-- EXERCISE DETAILS --
Print them exactly: the lines from the beginning of the entries below through the line that contains "Sekretesspolicy (58, 2437)", and only those, with the pictures left out.

[Stored data]
--------
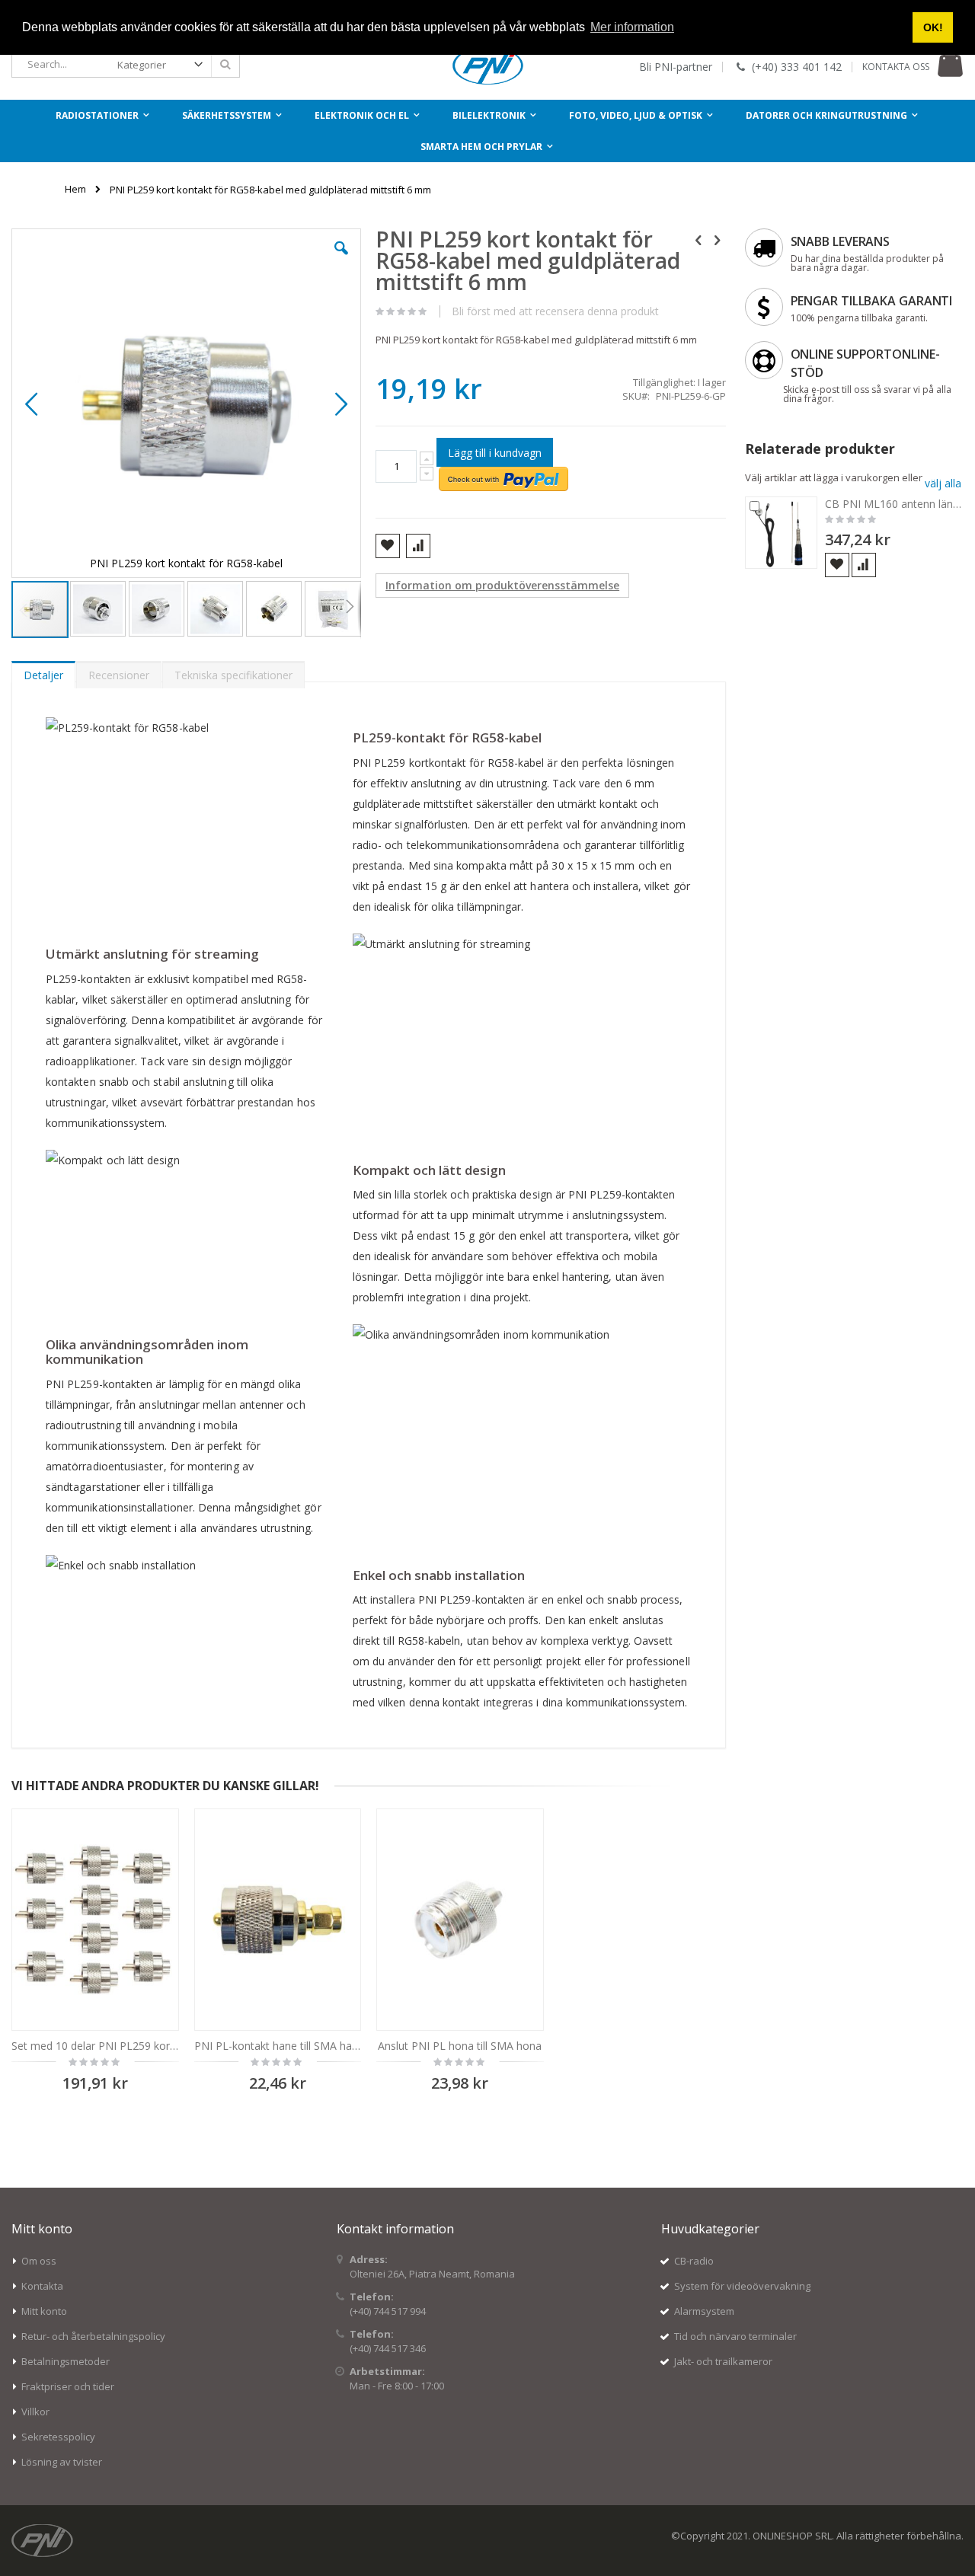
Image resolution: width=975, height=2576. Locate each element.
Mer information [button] (632, 27)
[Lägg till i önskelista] (837, 565)
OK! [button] (933, 27)
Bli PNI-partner (675, 66)
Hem (75, 189)
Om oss (38, 2261)
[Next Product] (717, 239)
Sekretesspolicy (58, 2437)
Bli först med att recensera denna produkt (555, 311)
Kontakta (42, 2286)
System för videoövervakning (742, 2286)
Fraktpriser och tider (67, 2386)
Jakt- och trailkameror (723, 2361)
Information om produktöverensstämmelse (502, 585)
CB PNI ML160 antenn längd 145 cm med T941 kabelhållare (894, 503)
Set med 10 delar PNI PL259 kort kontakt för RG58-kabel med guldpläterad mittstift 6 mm (95, 2045)
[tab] (43, 671)
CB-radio (694, 2261)
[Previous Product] (698, 239)
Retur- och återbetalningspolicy (93, 2336)
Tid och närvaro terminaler (735, 2336)
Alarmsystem (704, 2311)
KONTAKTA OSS (895, 66)
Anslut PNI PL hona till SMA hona (460, 2045)
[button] (341, 259)
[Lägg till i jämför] (864, 565)
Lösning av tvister (61, 2462)
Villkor (35, 2411)
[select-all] (943, 483)
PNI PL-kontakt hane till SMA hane (278, 2045)
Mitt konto (44, 2311)
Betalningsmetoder (65, 2361)
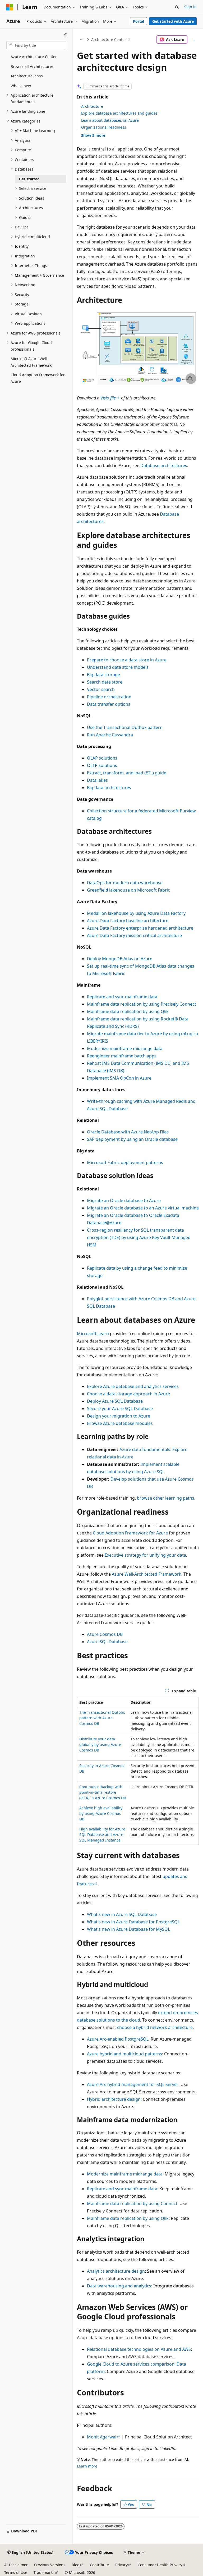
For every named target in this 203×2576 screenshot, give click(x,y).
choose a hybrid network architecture (155, 2027)
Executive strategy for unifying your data (145, 1555)
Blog (76, 2564)
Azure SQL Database (107, 1642)
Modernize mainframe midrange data (125, 1048)
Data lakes (97, 780)
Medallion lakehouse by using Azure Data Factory (136, 913)
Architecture (92, 106)
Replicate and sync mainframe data (122, 997)
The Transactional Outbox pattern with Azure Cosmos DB (102, 1718)
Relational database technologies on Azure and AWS (139, 2349)
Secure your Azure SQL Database (120, 1408)
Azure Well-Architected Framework (146, 1574)
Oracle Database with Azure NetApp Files (128, 1132)
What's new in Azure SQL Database (122, 1914)
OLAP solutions (102, 758)
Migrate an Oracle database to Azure (124, 1200)
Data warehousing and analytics (119, 2286)
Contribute (99, 2564)
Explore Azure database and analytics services (133, 1386)
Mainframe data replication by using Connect (132, 2203)
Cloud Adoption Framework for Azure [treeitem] (38, 378)
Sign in (190, 6)
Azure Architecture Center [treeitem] (34, 56)
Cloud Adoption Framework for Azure (130, 1533)
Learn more (87, 2466)
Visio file (108, 398)
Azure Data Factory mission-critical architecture (134, 935)
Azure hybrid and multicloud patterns (124, 2054)
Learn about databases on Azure (110, 120)
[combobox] (36, 45)
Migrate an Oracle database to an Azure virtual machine (143, 1208)
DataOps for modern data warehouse (125, 883)
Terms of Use (15, 2572)
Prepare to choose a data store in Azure (127, 660)
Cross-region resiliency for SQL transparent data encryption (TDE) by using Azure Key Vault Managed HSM (139, 1237)
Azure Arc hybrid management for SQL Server (132, 2084)
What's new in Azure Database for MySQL (128, 1929)
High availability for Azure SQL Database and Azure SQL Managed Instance (102, 1834)
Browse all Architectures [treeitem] (32, 66)
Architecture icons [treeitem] (27, 75)
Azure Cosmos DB (105, 1634)
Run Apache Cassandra (110, 735)
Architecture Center (108, 39)
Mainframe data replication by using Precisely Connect (141, 1004)
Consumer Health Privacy (160, 2564)
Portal (138, 21)
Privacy (121, 2564)
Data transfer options (108, 704)
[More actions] (194, 39)
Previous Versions (49, 2564)
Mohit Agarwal (101, 2437)
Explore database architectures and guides (119, 113)
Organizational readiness (103, 127)
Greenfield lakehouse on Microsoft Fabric (128, 890)
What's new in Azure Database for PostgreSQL (133, 1922)
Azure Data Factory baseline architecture (127, 921)
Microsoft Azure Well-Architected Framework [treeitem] (31, 362)
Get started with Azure (173, 21)
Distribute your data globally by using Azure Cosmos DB (100, 1744)
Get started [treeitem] (29, 178)
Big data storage (103, 674)
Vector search (101, 689)
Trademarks (44, 2572)
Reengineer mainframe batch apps (121, 1056)
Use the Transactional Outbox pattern (125, 727)
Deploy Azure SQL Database (115, 1401)
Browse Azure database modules (120, 1423)
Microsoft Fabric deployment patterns (125, 1162)
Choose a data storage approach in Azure (128, 1394)
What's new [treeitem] (21, 85)
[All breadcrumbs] (81, 39)
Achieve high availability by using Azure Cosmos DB (100, 1813)
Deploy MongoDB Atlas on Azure (119, 959)
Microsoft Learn (93, 1333)
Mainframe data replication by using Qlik (128, 1011)
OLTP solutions (102, 765)
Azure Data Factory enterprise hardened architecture (140, 928)
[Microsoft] (9, 7)
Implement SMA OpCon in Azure (119, 1078)
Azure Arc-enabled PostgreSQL (118, 2039)
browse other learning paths (165, 1498)
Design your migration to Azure (118, 1416)
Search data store (104, 682)
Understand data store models (118, 667)
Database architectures (163, 465)
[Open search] (177, 7)
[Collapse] (65, 35)
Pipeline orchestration (109, 697)
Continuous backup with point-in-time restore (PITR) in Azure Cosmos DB (102, 1792)
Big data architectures (109, 787)
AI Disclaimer (16, 2564)
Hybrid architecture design (114, 2099)
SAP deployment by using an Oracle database (132, 1139)
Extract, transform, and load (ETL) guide (126, 773)
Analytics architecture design (116, 2271)
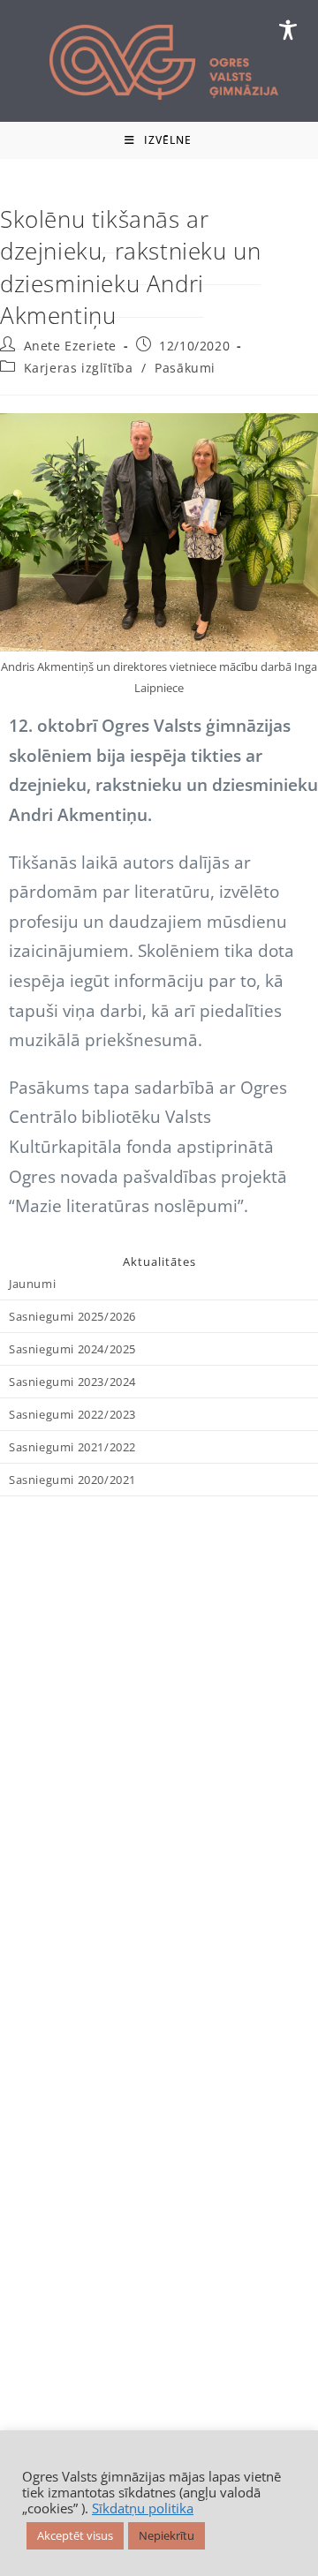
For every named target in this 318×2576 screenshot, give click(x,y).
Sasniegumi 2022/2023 (72, 1414)
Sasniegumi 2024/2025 (72, 1349)
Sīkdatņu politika (142, 2508)
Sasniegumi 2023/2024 (72, 1382)
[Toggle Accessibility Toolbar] (288, 30)
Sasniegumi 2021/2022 (72, 1447)
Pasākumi (185, 367)
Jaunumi (32, 1284)
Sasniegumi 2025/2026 (72, 1316)
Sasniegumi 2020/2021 (72, 1480)
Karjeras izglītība (78, 367)
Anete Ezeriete (70, 345)
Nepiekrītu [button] (166, 2535)
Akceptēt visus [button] (75, 2535)
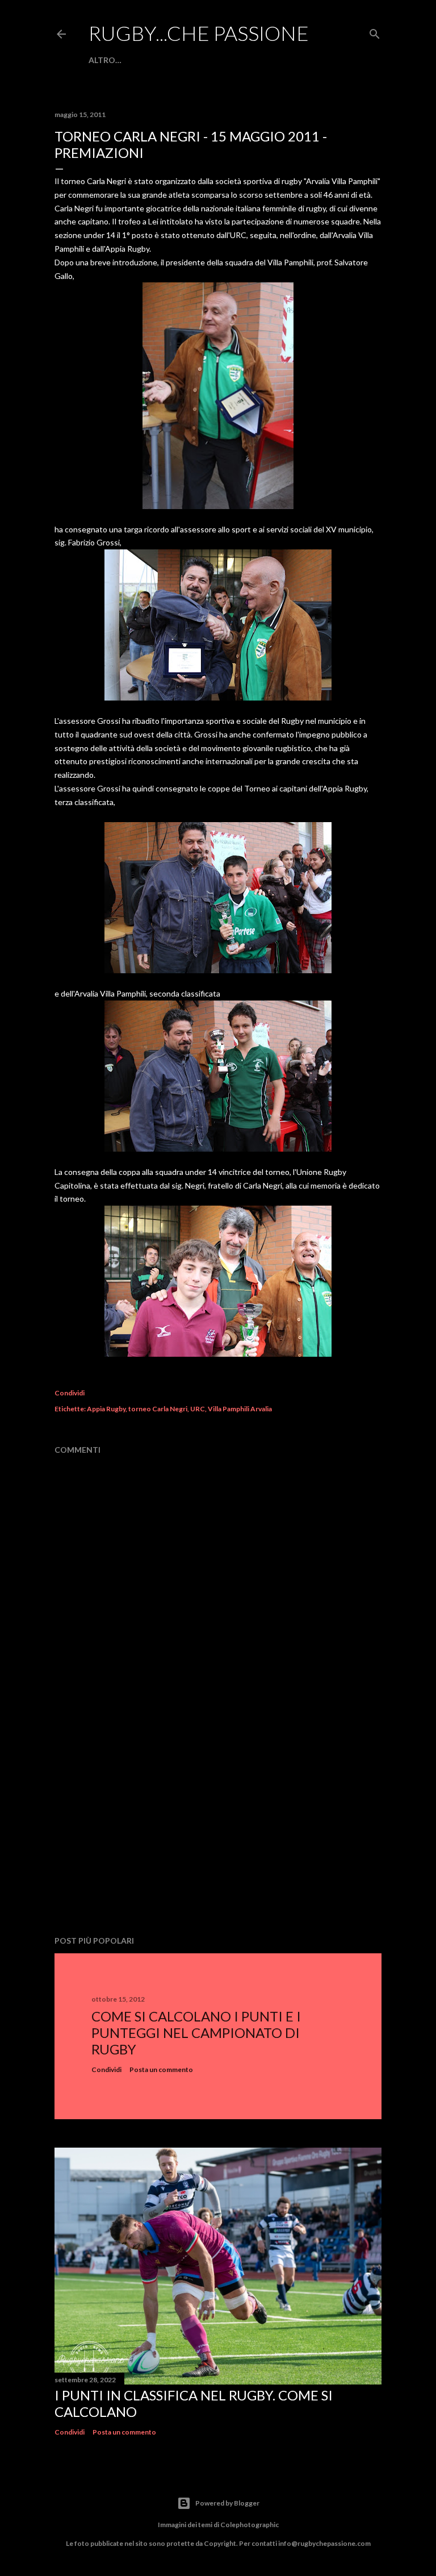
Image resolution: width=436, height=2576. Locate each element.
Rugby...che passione (199, 32)
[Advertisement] (218, 1827)
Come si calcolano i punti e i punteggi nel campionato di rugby (196, 2032)
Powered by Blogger (227, 2503)
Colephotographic (249, 2524)
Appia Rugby (106, 1408)
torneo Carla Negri (157, 1408)
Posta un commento (161, 2069)
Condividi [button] (69, 1393)
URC (197, 1408)
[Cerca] (375, 31)
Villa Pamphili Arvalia (240, 1408)
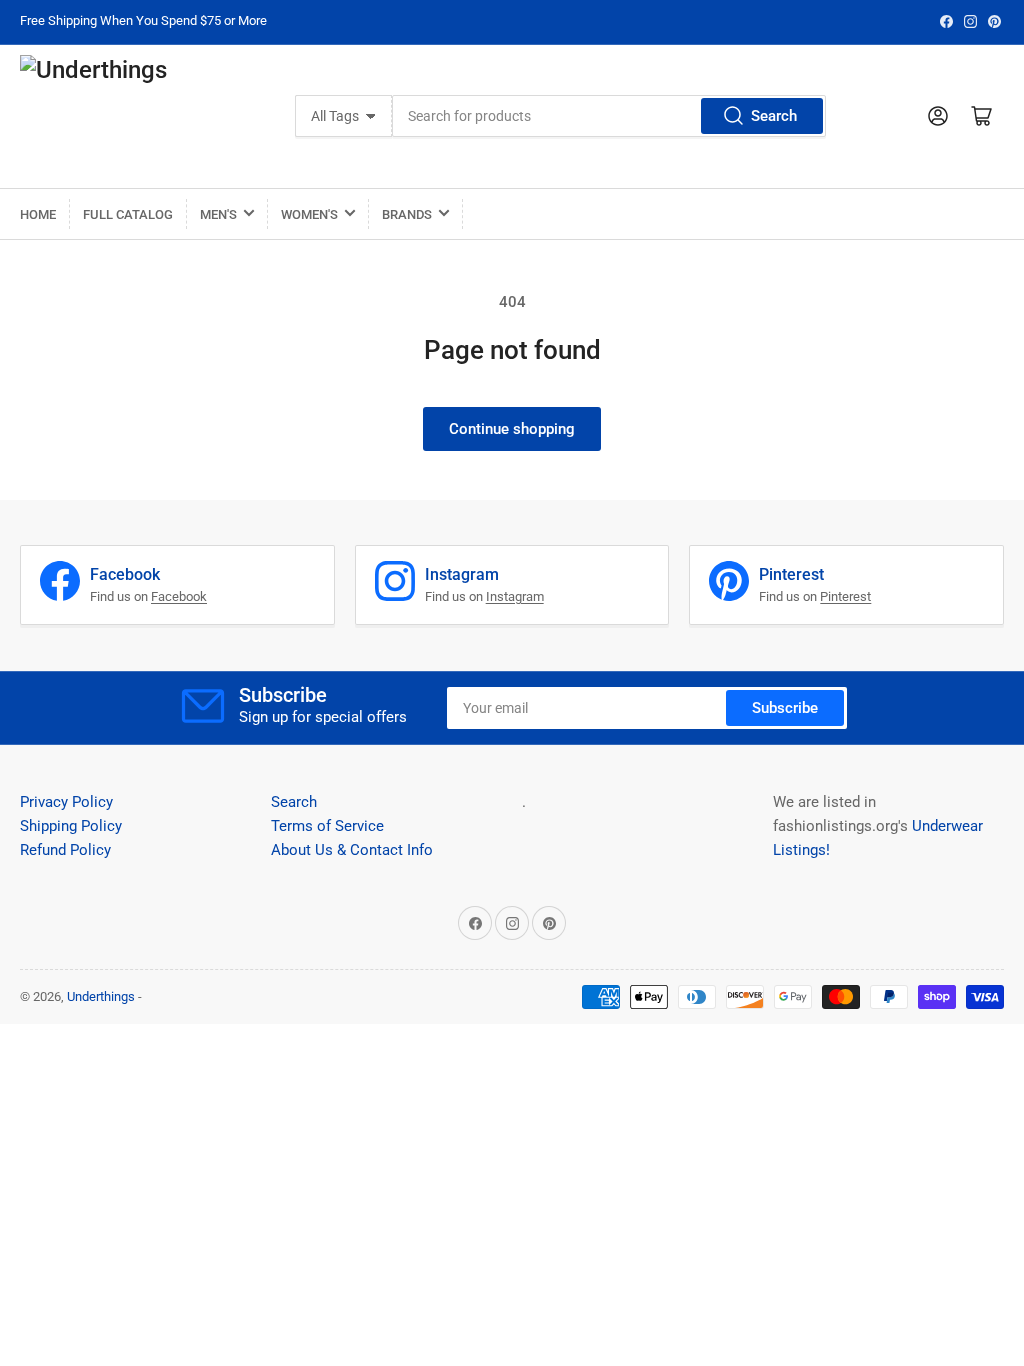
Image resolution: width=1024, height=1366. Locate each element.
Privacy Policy (66, 802)
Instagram (515, 596)
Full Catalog (128, 214)
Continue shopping (512, 429)
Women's (309, 214)
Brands (407, 214)
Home (38, 214)
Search (774, 116)
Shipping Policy (71, 826)
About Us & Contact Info (352, 850)
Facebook (179, 596)
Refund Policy (65, 850)
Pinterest (845, 596)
--------
-- TASK ANSWER --
Image resolution: width=975, height=2576. Locate each element.
Mer information [button] (632, 27)
[Lägg till i önskelista] (837, 565)
OK! [button] (933, 27)
Bli PNI-partner (675, 66)
Hem (75, 189)
Om oss (38, 2261)
[Next Product] (717, 239)
Sekretesspolicy (58, 2437)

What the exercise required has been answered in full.